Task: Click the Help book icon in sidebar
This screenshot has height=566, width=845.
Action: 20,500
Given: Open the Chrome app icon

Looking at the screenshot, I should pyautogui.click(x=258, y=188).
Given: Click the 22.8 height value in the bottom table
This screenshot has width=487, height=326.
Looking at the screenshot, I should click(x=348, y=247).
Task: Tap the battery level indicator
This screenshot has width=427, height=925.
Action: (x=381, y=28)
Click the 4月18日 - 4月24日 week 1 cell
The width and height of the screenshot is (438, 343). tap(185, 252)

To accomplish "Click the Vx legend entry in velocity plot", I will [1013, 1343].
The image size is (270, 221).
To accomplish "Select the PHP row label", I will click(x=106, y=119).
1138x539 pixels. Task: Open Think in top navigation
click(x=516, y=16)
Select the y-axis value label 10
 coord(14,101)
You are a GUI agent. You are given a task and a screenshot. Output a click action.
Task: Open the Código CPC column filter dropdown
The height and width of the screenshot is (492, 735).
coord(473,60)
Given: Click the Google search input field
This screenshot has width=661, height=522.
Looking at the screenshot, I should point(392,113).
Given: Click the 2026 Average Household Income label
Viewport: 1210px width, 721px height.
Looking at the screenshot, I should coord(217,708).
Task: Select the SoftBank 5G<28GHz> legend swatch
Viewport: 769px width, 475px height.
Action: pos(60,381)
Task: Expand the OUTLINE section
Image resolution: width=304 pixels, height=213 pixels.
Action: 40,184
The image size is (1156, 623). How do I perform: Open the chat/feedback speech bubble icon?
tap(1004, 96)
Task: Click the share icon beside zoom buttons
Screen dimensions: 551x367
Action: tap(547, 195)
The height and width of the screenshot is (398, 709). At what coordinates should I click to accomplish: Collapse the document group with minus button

──────

WORK TO BE COMPLETED: Copy out the lines above with "legend" in them.

RESULT:
To accomplish "Click the Vx legend entry in velocity plot", I will [1013, 1343].
Task: Select the SoftBank 5G<28GHz> legend swatch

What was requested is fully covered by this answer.